---------- SUPPLIED MATERIAL ----------

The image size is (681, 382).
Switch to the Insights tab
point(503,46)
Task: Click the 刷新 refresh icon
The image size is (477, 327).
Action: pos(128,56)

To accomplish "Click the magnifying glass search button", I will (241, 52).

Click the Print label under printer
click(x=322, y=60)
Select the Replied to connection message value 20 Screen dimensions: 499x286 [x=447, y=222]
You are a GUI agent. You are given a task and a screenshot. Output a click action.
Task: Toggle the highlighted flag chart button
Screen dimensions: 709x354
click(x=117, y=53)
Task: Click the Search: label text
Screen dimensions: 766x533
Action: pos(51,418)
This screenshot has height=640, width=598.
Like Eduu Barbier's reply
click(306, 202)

----------
---------- SUPPLIED MATERIAL ----------

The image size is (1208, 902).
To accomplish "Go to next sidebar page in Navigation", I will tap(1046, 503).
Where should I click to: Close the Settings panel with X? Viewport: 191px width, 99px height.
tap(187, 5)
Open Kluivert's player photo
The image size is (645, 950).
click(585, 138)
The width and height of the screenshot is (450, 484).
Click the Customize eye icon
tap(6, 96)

----------
---------- SUPPLIED MATERIAL ----------

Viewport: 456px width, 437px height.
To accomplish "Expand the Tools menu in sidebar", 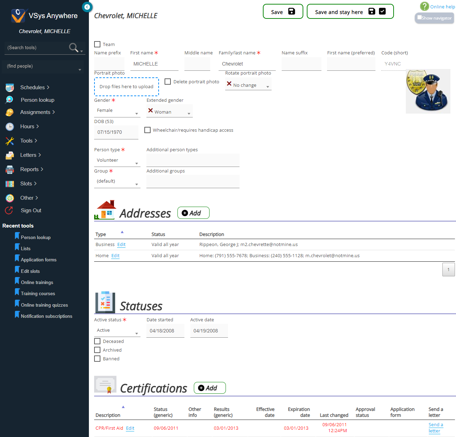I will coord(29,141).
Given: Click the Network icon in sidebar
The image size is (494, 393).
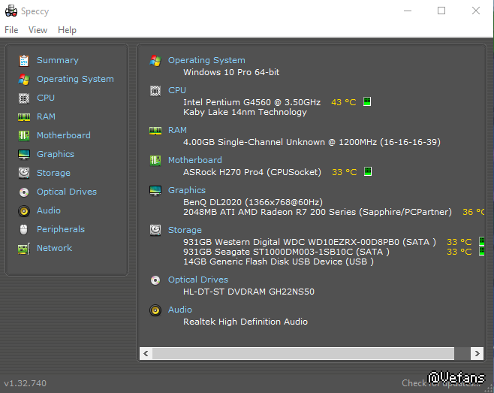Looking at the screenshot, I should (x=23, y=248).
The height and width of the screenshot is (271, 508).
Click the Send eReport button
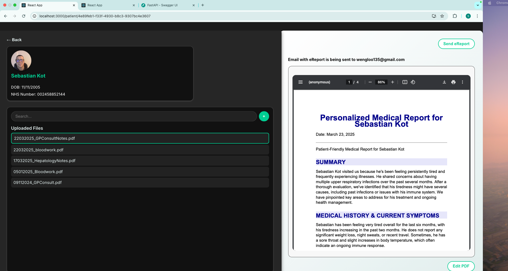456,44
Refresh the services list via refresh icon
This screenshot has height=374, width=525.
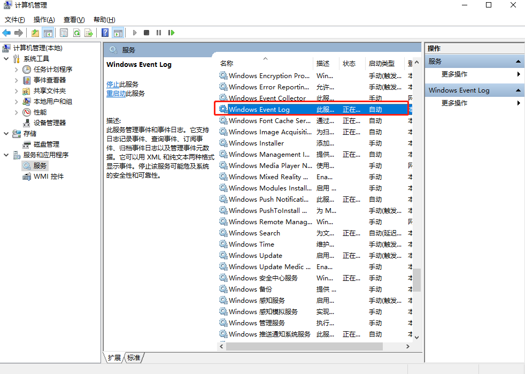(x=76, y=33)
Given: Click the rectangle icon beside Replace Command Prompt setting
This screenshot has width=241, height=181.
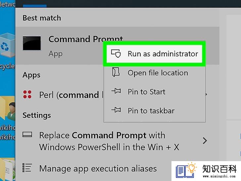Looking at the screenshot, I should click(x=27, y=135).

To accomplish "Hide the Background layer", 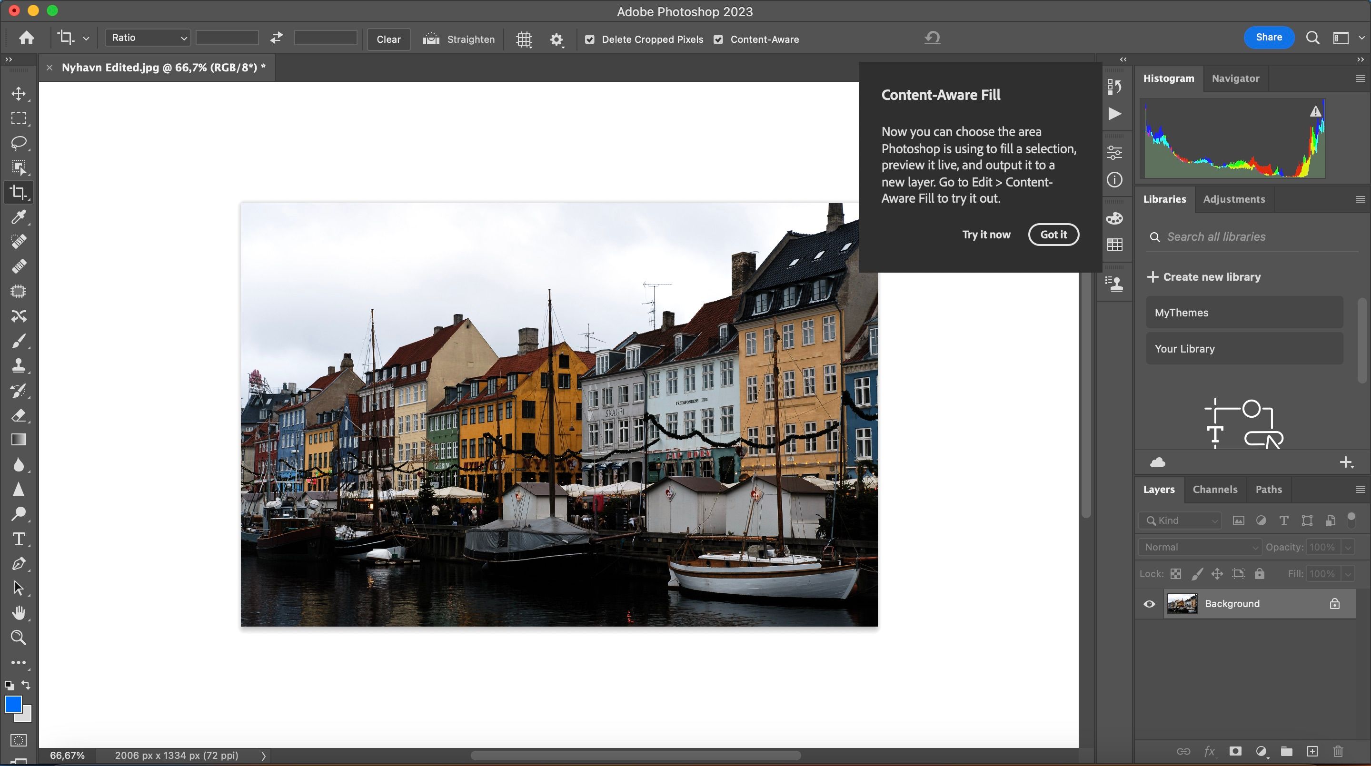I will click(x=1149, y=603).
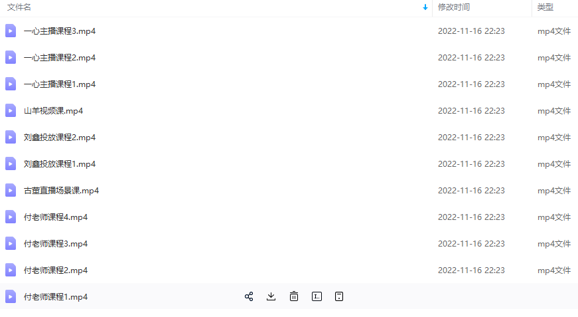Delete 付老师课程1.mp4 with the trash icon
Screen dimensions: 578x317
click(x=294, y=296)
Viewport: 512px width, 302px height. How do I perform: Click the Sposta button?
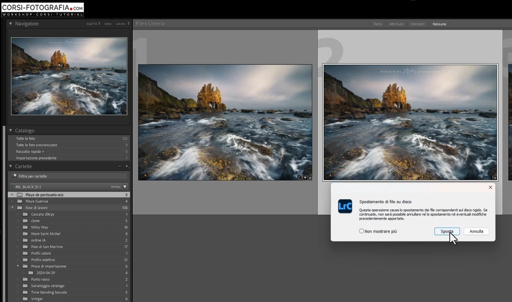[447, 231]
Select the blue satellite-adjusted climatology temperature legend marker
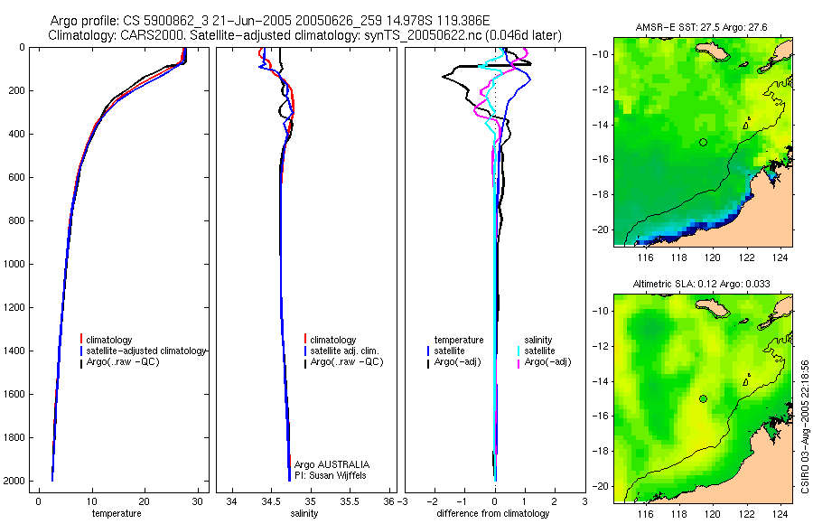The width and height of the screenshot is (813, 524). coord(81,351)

----------

Arrange the rows from the line containing "This screenshot has height=640, width=598." down through the line containing "click(306, 202)" as a numbered list, leaving out any blank lines.

1. This screenshot has height=640, width=598.
2. Like Eduu Barbier's reply
3. click(306, 202)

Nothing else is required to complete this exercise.